• WORK TO COMPLETE
Show each line of the records below that contains the word "black", treating uppercase and lowercase as different.

• DATA FOR THIS EXERCISE
>>>>>

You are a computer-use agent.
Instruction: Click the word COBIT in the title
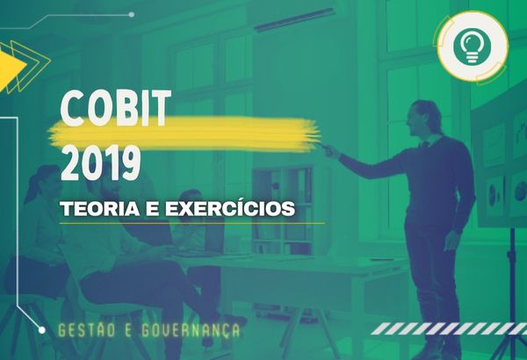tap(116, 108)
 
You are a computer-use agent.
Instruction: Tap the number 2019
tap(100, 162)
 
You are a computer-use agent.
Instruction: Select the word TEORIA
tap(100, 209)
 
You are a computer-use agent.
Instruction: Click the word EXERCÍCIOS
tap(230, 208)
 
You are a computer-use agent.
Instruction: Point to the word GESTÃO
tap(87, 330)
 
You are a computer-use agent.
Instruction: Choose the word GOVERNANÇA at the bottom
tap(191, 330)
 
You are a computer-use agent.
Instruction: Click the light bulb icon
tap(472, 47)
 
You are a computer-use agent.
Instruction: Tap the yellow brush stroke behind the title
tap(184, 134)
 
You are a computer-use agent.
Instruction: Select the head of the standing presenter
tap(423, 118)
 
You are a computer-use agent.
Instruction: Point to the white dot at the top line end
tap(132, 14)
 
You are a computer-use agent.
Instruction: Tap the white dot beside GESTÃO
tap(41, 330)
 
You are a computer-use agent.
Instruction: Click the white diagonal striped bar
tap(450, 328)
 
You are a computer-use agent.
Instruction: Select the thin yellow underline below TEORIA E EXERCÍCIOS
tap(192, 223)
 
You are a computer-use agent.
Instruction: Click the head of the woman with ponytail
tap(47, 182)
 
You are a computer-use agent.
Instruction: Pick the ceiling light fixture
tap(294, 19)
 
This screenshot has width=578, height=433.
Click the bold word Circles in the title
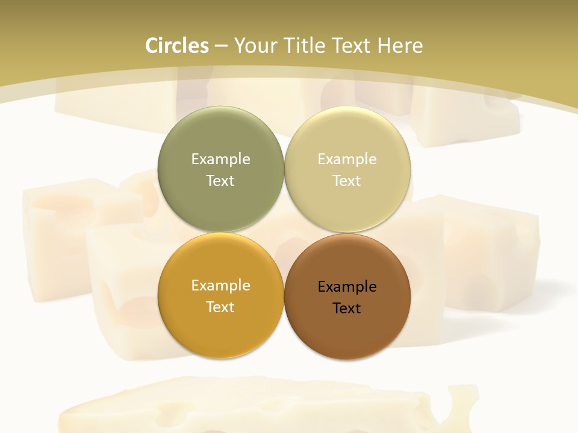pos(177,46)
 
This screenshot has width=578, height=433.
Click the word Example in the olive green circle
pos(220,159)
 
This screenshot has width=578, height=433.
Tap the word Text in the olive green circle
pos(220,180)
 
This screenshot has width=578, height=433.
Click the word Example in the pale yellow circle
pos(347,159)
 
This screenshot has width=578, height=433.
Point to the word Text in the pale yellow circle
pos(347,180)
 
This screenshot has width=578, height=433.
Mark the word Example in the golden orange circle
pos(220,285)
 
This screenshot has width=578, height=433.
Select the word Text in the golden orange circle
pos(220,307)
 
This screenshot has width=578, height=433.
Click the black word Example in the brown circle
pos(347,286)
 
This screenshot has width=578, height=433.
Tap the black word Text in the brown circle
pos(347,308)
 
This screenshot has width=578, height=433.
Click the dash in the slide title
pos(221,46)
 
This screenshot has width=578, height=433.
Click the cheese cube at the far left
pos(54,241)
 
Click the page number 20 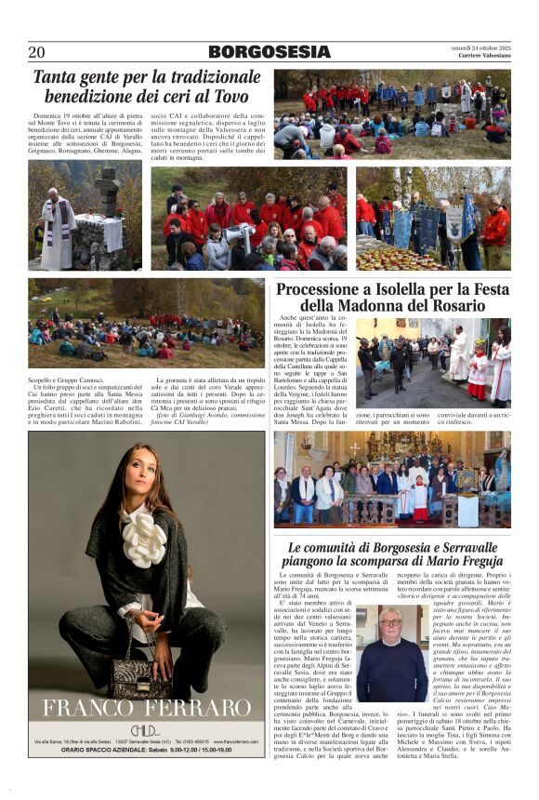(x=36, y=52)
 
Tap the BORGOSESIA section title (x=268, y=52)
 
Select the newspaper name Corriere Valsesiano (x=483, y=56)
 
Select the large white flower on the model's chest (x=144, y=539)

<<<<<

• TASK ANSWER
Click the black word Example in the brown circle
Tap the black word Text in the brown circle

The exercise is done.